### Given records
[Start of section]
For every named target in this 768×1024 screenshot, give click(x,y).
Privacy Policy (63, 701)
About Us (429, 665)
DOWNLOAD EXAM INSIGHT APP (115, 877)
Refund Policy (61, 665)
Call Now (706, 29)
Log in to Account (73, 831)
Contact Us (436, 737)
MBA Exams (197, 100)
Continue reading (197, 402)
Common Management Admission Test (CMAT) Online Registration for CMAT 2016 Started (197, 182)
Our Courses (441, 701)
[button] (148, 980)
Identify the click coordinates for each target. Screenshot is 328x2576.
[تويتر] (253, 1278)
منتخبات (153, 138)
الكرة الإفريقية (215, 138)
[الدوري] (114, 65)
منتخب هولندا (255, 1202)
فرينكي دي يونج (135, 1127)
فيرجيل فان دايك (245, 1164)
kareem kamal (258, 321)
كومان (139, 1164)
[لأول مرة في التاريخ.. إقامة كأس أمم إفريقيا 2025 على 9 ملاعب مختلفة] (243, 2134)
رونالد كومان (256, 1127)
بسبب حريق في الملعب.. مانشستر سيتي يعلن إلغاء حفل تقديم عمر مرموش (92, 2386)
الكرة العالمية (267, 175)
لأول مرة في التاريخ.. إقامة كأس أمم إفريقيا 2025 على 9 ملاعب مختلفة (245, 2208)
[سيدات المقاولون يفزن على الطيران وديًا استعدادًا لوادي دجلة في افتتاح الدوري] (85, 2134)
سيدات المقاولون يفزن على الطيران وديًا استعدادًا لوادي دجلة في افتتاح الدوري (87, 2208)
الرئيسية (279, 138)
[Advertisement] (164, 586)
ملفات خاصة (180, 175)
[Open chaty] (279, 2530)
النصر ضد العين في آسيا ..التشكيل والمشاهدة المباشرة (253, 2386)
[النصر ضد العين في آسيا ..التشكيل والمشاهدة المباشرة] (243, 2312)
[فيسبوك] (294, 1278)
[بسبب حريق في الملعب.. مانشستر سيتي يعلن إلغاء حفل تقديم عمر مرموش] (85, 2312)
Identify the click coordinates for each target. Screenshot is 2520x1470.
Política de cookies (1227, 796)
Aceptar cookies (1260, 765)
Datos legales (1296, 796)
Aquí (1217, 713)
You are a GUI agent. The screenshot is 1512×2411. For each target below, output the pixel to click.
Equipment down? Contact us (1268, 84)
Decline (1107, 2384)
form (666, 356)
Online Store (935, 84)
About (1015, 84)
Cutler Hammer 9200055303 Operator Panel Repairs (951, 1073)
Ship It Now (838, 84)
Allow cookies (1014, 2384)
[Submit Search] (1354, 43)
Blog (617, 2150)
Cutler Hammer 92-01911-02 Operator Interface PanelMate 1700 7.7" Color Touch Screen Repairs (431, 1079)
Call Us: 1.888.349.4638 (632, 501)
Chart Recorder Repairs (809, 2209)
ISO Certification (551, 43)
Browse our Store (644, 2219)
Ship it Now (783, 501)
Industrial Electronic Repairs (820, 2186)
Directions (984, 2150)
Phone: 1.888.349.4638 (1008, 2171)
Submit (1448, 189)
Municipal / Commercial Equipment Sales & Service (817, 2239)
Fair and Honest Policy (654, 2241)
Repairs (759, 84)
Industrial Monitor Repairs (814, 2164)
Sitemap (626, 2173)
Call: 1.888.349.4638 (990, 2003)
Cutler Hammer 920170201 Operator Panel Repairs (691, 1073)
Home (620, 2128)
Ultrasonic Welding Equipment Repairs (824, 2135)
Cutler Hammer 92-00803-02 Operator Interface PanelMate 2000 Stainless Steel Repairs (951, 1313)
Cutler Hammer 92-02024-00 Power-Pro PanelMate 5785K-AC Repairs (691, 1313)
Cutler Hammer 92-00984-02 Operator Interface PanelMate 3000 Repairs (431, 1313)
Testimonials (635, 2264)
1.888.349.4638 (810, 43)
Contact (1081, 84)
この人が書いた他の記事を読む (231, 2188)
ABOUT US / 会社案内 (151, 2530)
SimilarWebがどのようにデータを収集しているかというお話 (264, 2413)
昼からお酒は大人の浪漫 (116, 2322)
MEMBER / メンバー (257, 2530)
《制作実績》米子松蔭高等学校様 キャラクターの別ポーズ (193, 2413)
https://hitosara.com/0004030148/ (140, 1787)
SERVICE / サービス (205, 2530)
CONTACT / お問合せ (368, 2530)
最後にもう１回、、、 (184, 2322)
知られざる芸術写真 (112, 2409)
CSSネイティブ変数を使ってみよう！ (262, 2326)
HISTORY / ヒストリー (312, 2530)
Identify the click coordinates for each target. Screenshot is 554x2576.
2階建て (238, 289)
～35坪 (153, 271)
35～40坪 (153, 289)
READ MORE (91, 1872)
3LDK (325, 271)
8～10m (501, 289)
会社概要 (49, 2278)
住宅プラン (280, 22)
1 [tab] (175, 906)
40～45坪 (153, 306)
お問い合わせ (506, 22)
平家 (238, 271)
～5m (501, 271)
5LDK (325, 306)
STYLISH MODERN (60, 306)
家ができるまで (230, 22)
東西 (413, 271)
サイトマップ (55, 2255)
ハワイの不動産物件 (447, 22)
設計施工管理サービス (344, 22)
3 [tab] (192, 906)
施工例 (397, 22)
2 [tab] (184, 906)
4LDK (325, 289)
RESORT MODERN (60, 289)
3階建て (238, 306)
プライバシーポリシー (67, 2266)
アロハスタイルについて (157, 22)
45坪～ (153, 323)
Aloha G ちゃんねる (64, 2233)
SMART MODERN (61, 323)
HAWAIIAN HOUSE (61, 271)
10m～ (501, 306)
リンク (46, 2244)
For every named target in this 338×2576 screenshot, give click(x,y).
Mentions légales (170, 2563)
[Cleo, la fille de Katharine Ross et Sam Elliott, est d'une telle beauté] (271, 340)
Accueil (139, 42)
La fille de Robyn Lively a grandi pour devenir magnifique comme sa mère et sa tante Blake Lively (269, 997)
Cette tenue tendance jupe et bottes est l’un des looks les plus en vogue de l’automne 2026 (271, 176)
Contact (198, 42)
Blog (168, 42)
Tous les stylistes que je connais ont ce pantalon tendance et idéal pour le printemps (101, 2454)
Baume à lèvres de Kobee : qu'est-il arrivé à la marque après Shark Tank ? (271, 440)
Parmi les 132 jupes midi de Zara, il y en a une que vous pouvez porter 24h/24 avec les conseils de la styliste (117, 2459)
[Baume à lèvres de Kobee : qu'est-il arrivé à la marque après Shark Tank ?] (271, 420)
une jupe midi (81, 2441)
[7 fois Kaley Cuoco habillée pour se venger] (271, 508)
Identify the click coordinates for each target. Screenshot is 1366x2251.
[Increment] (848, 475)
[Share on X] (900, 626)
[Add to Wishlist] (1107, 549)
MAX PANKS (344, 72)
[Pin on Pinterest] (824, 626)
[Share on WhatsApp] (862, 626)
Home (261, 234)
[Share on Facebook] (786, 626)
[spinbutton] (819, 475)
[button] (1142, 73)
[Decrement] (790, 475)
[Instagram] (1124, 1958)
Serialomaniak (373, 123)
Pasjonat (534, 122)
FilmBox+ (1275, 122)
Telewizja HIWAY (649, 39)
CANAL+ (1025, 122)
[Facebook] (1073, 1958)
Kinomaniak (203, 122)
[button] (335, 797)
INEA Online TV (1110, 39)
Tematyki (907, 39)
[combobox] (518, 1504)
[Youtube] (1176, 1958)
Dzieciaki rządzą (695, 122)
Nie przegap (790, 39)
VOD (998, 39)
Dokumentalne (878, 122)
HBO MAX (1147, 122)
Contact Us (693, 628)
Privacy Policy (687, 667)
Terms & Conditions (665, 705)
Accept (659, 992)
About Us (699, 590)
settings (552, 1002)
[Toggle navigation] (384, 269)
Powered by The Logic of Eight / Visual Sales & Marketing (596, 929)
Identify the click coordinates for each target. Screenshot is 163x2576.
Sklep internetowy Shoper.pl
[End of section]
### Assigned task
All lines above between those holding "Contact Us (436, 737)" and "Aquí (1217, 713)", inclusive, must be set down unchanged, and no other line may be included.

### Answer area
Contact Us (436, 737)
MBA Exams (197, 100)
Continue reading (197, 402)
Common Management Admission Test (CMAT) Online Registration for CMAT 2016 Started (197, 182)
Our Courses (441, 701)
[button] (148, 980)
Identify the click coordinates for each target. Screenshot is 328x2576.
[تويتر] (253, 1278)
منتخبات (153, 138)
الكرة الإفريقية (215, 138)
[الدوري] (114, 65)
منتخب هولندا (255, 1202)
فرينكي دي يونج (135, 1127)
فيرجيل فان دايك (245, 1164)
kareem kamal (258, 321)
كومان (139, 1164)
[لأول مرة في التاريخ.. إقامة كأس أمم إفريقيا 2025 على 9 ملاعب مختلفة] (243, 2134)
رونالد كومان (256, 1127)
بسبب حريق في الملعب.. مانشستر سيتي يعلن إلغاء حفل تقديم عمر مرموش (92, 2386)
الكرة العالمية (267, 175)
لأول مرة في التاريخ.. إقامة كأس أمم إفريقيا 2025 على 9 ملاعب مختلفة (245, 2208)
[سيدات المقاولون يفزن على الطيران وديًا استعدادًا لوادي دجلة في افتتاح الدوري] (85, 2134)
سيدات المقاولون يفزن على الطيران وديًا استعدادًا لوادي دجلة في افتتاح الدوري (87, 2208)
الرئيسية (279, 138)
[Advertisement] (164, 586)
ملفات خاصة (180, 175)
[Open chaty] (279, 2530)
النصر ضد العين في آسيا ..التشكيل والمشاهدة المباشرة (253, 2386)
[النصر ضد العين في آسيا ..التشكيل والمشاهدة المباشرة] (243, 2312)
[فيسبوك] (294, 1278)
[بسبب حريق في الملعب.. مانشستر سيتي يعلن إلغاء حفل تقديم عمر مرموش] (85, 2312)
Identify the click coordinates for each target. Screenshot is 2520x1470.
Política de cookies (1227, 796)
Aceptar cookies (1260, 765)
Datos legales (1296, 796)
Aquí (1217, 713)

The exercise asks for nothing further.